Re: [Pyparsing] Painfully slow parsing.

SourceForge Headquarters 225 Broadway Suite 1600 San Diego, CA 92101 +1 (858) 422-6466

> -----Original Message-----
> From: John Krukoff [mailto:jkr...@lt...]
> Sent: Friday, August 28, 2009 6:09 PM
> To: pyp...@li...
> Subject: [Pyparsing] Painfully slow parsing.
> 
> Hello,
> 
> I have a serious speed problem with a parser written using pyparsing,
> where it's taking ~13 minutes to parse a 30 line file. I'm totally lost
> on what might be causing it, as small variations seem to be causing
> large differences in parsing time. I was hoping I could get some tips on
> general optimization strategies to follow. For instance, I'm suspicious
> that I should be trying harder to use the '-' operator, and wonder if
> that would help...
> 

John -

I've not seen people use '-' as a way to speed up parsing, but I imagine it
could help.  '?load', '?attribute', and '?element' look like good places
where '-' would be a fit (right after the keyword literal).

But I am struggling as to where to even begin.  You have posted 500+ lines
of parser code, without much guidance as to what BNF you are working from,
or what you are trying to get from the parser.  But you didn't post the 30
line test file, so I have nothing to run your parser with.

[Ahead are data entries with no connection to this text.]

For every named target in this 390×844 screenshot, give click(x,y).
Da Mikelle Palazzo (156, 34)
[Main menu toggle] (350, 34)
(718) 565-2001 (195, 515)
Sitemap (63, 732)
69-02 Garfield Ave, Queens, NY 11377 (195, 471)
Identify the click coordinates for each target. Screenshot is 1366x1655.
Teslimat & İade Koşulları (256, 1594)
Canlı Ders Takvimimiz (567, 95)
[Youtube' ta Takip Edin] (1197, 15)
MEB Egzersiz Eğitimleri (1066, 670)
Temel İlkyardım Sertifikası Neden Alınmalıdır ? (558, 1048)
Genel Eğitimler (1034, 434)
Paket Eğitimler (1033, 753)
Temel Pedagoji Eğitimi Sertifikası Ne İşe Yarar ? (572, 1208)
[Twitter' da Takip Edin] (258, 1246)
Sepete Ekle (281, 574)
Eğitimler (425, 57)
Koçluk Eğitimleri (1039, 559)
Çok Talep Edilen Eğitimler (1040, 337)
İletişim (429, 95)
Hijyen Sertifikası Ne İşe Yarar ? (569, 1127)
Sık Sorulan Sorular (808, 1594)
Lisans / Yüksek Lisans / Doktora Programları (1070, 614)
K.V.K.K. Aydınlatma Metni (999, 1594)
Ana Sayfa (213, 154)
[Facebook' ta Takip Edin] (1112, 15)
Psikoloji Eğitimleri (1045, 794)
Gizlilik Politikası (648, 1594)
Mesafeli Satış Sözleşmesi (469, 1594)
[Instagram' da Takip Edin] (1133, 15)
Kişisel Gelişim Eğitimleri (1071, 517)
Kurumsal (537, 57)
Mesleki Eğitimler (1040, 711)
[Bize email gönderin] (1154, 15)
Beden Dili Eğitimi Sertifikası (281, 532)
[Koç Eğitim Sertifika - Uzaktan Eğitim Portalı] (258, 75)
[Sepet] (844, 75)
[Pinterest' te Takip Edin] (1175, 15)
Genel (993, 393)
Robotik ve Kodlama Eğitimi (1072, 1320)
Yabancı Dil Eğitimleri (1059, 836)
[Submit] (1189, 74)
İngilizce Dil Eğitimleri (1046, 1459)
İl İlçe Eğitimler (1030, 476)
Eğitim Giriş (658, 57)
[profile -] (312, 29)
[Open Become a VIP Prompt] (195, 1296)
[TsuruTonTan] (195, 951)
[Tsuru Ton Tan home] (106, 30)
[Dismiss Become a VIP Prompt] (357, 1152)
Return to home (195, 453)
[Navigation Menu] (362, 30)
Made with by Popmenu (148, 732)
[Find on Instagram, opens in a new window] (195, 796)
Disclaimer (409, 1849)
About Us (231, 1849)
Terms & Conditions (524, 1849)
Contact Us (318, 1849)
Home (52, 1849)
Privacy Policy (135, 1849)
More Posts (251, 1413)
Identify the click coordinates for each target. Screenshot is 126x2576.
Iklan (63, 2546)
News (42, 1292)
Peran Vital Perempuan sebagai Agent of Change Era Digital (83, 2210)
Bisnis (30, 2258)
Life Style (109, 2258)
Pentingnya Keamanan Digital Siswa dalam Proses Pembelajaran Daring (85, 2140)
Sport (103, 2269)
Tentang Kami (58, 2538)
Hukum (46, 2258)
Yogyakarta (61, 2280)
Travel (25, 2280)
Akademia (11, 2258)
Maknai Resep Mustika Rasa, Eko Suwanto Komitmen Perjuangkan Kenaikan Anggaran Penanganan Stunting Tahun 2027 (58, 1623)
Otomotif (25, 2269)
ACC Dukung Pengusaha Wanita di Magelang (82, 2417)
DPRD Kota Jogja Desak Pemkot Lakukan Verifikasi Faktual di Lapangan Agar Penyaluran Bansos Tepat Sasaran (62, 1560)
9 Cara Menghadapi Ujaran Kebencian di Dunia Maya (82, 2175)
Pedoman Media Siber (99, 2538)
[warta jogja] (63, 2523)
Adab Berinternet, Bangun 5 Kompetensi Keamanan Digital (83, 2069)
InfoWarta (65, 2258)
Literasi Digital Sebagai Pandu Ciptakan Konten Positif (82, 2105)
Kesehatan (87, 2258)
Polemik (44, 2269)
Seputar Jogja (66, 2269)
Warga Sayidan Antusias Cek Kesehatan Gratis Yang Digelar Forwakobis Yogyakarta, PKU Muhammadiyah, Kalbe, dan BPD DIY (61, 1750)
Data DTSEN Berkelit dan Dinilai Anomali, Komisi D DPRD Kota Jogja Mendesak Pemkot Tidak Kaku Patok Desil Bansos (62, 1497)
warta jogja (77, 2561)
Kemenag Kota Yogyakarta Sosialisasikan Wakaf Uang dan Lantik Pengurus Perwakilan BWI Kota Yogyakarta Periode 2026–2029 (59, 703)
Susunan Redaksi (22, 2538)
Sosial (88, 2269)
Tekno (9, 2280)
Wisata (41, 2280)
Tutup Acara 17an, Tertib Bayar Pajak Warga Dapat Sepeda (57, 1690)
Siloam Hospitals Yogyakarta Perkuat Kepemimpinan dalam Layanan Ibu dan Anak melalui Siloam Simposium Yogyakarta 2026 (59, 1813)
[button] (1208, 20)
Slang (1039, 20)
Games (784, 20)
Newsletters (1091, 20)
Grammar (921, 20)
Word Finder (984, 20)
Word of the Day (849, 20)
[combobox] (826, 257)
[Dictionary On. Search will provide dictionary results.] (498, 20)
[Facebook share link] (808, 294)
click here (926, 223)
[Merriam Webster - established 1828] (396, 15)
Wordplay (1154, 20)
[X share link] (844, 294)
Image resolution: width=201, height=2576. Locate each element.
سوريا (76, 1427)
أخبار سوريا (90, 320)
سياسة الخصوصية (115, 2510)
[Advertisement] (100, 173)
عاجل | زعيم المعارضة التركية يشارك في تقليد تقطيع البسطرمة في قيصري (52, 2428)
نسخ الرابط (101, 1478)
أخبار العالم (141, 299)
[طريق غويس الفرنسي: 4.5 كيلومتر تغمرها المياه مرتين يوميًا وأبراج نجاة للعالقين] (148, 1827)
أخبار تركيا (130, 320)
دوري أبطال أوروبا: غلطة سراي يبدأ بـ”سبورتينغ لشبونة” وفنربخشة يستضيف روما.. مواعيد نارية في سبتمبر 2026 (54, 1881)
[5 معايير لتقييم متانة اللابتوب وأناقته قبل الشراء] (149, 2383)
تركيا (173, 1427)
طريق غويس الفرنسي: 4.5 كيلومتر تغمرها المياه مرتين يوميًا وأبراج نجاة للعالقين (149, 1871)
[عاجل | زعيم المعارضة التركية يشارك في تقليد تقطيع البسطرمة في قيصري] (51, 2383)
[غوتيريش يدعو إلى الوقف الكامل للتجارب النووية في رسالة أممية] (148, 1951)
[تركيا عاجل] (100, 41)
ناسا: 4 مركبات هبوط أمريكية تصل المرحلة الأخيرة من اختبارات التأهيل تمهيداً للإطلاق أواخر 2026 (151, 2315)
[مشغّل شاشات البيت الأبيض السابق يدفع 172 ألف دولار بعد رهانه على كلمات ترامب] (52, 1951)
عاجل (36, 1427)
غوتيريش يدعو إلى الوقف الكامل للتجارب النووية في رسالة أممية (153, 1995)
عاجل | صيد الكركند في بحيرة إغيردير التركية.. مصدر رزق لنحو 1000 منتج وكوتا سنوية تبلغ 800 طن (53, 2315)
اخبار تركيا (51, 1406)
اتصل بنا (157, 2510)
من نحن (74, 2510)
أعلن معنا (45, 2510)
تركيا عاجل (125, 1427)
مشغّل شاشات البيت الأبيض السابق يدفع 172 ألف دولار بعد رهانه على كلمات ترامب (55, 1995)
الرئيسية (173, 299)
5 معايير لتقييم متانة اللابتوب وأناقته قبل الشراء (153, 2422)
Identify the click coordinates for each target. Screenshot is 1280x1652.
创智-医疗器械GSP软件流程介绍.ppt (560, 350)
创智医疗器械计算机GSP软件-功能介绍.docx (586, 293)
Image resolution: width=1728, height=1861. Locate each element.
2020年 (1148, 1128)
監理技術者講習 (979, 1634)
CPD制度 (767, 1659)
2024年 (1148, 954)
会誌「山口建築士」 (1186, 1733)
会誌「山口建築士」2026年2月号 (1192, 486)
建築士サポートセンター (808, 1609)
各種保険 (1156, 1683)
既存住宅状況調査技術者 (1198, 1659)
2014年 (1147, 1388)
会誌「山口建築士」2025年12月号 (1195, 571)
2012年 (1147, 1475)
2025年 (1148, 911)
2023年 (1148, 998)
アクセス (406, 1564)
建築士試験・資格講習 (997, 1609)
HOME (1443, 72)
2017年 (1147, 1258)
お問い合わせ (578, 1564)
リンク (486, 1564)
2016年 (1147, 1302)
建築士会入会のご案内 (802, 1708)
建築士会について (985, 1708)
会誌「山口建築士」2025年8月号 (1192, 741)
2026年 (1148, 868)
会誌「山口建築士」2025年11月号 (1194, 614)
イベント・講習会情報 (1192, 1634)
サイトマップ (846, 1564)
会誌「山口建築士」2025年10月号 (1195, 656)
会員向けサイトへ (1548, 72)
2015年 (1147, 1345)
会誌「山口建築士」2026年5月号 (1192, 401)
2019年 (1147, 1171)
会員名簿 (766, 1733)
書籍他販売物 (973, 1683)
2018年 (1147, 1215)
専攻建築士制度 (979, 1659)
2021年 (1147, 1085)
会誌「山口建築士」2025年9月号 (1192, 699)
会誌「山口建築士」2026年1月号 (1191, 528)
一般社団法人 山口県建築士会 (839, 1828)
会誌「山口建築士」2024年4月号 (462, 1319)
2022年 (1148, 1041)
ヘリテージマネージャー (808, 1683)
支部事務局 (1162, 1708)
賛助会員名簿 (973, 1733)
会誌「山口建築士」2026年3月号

You already mention that packratting isn't an option, how about psyco?

Why do you write this:
restartIndentation = pyparsing.Literal( '<' ).setParseAction( lambda s, l,
t: push_indent( ) ).suppress( )
resumeIndentation = pyparsing.Literal( '>' ).setParseAction( lambda s, l, t:
pop_indent( ) ).suppress( )

Instead of:

restartIndentation = pyparsing.Literal( '<' ).setParseAction( push_indent
).suppress( )
resumeIndentation = pyparsing.Literal( '>' ).setParseAction( pop_indent
).suppress( )

Here's an idea: follow your definition of endStatement with this:

endStatement.setName("endStatement").setDebug()

Re-run your test, and see how much retracing of your steps is going on.  You
might find that you parse to the end, and then spend most of the time
figuring out that you're actually AT the end.

This code also looks like a likely performance problem:

	def create_block( simple, compound ):
		block = pyparsing.Forward( )
		simpleStatement = simple + endStatement
		compoundStatement = compound + endStatement +
pyparsing.Optional( block )
		statement = compoundStatement | simpleStatement
		block << addons.indentedBlock( statement, aIndentations )
		block.setParseAction( lambda s, l, t: t[ 0 ] )
		return compoundStatement

You can try adding some more setName/setDebug calls, to get more insight to
how pyparsing is working its way through your grammar.

As for getting response to your questions, the mailing list and wiki
Discussion tab are about the same, although I think other people besides me
are more likely to chime in on the list.  This actually bodes well for
getting a faster response, as I just started a new job, and am pretty busy
trying to get off on a good start.  You could also try posting on
stackoverflow.com - you might get a response from Alex Martelli himself!

Good luck!
-- Paul